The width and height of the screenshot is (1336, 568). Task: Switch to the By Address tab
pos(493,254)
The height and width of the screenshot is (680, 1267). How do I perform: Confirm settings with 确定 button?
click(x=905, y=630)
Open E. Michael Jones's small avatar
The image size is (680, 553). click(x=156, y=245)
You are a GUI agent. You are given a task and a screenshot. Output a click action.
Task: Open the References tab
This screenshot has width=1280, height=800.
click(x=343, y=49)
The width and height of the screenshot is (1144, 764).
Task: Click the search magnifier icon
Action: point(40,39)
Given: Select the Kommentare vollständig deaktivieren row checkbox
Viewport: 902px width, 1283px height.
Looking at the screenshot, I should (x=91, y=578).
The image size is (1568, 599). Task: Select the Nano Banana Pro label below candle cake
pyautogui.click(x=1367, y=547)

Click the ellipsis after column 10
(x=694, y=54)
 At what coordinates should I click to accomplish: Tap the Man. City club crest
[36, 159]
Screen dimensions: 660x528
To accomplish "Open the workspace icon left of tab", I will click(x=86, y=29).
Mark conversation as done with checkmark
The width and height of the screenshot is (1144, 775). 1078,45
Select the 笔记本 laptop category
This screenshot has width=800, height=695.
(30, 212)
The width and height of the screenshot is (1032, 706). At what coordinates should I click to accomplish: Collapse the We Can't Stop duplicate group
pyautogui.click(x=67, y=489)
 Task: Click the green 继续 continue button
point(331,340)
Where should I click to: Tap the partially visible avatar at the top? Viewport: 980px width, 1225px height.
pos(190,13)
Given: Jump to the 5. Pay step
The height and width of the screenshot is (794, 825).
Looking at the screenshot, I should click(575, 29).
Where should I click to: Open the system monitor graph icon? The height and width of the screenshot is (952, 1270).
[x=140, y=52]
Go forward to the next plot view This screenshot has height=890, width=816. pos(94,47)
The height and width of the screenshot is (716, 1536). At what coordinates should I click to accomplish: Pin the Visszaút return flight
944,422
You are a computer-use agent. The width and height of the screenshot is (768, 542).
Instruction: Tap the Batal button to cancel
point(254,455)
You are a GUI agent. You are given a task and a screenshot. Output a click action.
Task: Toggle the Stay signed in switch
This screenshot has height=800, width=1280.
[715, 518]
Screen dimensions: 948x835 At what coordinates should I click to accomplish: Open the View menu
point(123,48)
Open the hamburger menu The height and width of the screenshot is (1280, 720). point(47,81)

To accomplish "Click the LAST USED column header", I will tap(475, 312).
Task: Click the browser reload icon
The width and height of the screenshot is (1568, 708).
━━━━━━
_PROBLEM TO SOLVE_.
Word for word, write out every record.

_YOUR RESPONSE_.
The width and height of the screenshot is (1336, 568). Task: Switch to the By Address tab
pos(493,254)
The height and width of the screenshot is (680, 1267). How do I perform: Confirm settings with 确定 button?
click(x=905, y=630)
Open E. Michael Jones's small avatar
The image size is (680, 553). click(x=156, y=245)
You are a GUI agent. You are given a task and a screenshot. Output a click action.
Task: Open the References tab
This screenshot has width=1280, height=800.
click(x=343, y=49)
The width and height of the screenshot is (1144, 764).
Task: Click the search magnifier icon
Action: point(40,39)
Given: Select the Kommentare vollständig deaktivieren row checkbox
Viewport: 902px width, 1283px height.
Looking at the screenshot, I should (x=91, y=578).
The image size is (1568, 599). Task: Select the Nano Banana Pro label below candle cake
pyautogui.click(x=1367, y=547)

Click the ellipsis after column 10
(x=694, y=54)
 At what coordinates should I click to accomplish: Tap the Man. City club crest
[36, 159]
Screen dimensions: 660x528
To accomplish "Open the workspace icon left of tab", I will click(x=86, y=29).
Mark conversation as done with checkmark
The width and height of the screenshot is (1144, 775). 1078,45
Select the 笔记本 laptop category
This screenshot has width=800, height=695.
(30, 212)
The width and height of the screenshot is (1032, 706). At what coordinates should I click to accomplish: Collapse the We Can't Stop duplicate group
pyautogui.click(x=67, y=489)
 Task: Click the green 继续 continue button
point(331,340)
Where should I click to: Tap the partially visible avatar at the top? Viewport: 980px width, 1225px height.
pos(190,13)
Given: Jump to the 5. Pay step
The height and width of the screenshot is (794, 825).
Looking at the screenshot, I should click(575, 29).
Where should I click to: Open the system monitor graph icon? The height and width of the screenshot is (952, 1270).
[x=140, y=52]
Go forward to the next plot view This screenshot has height=890, width=816. pos(94,47)
The height and width of the screenshot is (716, 1536). At what coordinates should I click to accomplish: Pin the Visszaút return flight
944,422
You are a computer-use agent. The width and height of the screenshot is (768, 542).
Instruction: Tap the Batal button to cancel
point(254,455)
You are a GUI agent. You are given a task and a screenshot. Output a click action.
Task: Toggle the Stay signed in switch
This screenshot has height=800, width=1280.
[715, 518]
Screen dimensions: 948x835 At what coordinates should I click to accomplish: Open the View menu
point(123,48)
Open the hamburger menu The height and width of the screenshot is (1280, 720). point(47,81)

To accomplish "Click the LAST USED column header", I will tap(475, 312).
Task: Click the browser reload icon
The width and height of the screenshot is (1568, 708).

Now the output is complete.